Requirement: Below are several records. Retype exactly those lines running from the one with "Дополнительное оборудование (854, 538)" through the one with "Насос центральной смазки (880, 496)", end lines included, and no others.
++++ Records for the task ++++
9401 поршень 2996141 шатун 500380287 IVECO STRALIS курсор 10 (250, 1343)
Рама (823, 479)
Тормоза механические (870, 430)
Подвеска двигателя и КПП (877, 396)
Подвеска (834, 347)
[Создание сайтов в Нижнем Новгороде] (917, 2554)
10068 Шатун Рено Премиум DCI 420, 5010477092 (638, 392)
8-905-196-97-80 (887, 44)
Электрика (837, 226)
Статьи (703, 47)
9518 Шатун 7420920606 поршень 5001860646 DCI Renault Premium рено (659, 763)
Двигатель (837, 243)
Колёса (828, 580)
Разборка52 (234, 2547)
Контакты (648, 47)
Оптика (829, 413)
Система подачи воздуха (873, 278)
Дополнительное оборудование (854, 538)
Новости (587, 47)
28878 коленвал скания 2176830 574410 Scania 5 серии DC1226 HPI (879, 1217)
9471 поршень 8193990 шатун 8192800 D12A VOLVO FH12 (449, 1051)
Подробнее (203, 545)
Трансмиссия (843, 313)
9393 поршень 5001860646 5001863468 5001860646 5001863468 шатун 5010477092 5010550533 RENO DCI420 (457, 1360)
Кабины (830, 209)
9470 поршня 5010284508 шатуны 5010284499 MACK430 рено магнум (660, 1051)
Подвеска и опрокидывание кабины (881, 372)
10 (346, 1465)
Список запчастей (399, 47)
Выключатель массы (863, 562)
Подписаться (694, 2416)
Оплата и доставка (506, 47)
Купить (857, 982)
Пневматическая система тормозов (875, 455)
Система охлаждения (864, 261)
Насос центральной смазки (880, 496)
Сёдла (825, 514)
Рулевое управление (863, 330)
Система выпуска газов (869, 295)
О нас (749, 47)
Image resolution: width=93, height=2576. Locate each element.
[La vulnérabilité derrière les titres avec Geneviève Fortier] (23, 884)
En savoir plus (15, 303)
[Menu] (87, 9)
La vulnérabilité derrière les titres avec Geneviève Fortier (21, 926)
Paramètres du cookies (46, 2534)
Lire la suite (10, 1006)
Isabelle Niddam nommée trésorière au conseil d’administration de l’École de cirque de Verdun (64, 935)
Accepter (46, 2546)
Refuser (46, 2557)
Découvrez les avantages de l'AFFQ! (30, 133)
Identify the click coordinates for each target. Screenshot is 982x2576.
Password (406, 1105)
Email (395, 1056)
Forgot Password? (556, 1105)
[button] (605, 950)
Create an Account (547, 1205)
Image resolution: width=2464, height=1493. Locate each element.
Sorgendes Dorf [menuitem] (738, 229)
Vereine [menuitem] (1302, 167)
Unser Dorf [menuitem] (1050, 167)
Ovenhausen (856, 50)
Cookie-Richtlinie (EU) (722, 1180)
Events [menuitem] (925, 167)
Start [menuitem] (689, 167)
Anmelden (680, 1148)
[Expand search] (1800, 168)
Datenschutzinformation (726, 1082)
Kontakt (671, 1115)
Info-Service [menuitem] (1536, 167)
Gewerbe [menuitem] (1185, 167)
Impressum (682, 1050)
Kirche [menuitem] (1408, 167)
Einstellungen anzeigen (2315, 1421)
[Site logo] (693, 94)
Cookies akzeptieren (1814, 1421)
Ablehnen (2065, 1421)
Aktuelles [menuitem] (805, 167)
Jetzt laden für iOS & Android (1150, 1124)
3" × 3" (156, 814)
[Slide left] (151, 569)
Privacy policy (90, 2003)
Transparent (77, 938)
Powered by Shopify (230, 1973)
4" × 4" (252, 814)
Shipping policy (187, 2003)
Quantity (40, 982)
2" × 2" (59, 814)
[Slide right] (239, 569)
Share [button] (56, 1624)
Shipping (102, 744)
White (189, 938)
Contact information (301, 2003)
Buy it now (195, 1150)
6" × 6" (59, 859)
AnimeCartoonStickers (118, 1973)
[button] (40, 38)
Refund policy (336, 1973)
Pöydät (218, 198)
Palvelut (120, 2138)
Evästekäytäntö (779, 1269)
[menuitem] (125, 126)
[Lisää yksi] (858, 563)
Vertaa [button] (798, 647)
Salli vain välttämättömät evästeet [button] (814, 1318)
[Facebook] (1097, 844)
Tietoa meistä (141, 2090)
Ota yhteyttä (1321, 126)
++++
Solution:
Дополнительное оборудование (854, 538)
Новости (587, 47)
28878 коленвал скания 2176830 574410 Scania 5 серии DC1226 HPI (879, 1217)
9471 поршень 8193990 шатун 8192800 D12A VOLVO FH12 (449, 1051)
Подробнее (203, 545)
Трансмиссия (843, 313)
9393 поршень 5001860646 5001863468 5001860646 5001863468 шатун 5010477092 5010550533 RENO DCI420 (457, 1360)
Кабины (830, 209)
9470 поршня 5010284508 шатуны 5010284499 MACK430 рено магнум (660, 1051)
Подвеска и опрокидывание кабины (881, 372)
10 (346, 1465)
Список запчастей (399, 47)
Выключатель массы (863, 562)
Подписаться (694, 2416)
Оплата и доставка (506, 47)
Купить (857, 982)
Пневматическая система тормозов (875, 455)
Система охлаждения (864, 261)
Насос центральной смазки (880, 496)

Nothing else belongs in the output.